I find this unlikely, or at the very least, exaggerated

If you buy several gigabits from he.net, you can get around $0.50 per mbps.

As of last year, for the same quantities, you are looking at about 6x that for
Level3 (I assume you mean Level3, not Layer3)

Level3 is probably the most expensive major bandiwdth provider you are likely
to encounter (they also have the largest network... if I _was_ going to spend
three bucks a megabit, and to be clear, I'm not, I'd spend it with Level3.)
He.net is one of the cheapest, and only approaches "largest network" if you
are counting IPv6 peers.

If your provider is charging you the same for both, most likely they have a
he.net link for normal traffic, and then a burstable Level3 link, and they
only use the latter as a backup.

(Also note, the pricing I'm talking about is only valid for the "one to five
gigabits" level... bandwidth is one of those things that gets dramatically
cheaper as you buy more.
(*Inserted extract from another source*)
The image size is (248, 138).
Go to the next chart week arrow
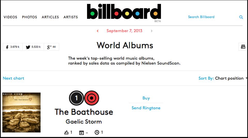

Dramatically.)

Also interestingly, if you want comcast in the datacenter... their pricing is
closer to Level3 than it is to He.net. Even if you want to do 'paid peering'
and only want to send data to/from comcast over the link. (Of course, no sane
person would send traffic other than the traffic to/from comcast customers out
said comcast link.)

(Of course, none of this has anything to do with your point, but someone was
wrong on the internet, etc...)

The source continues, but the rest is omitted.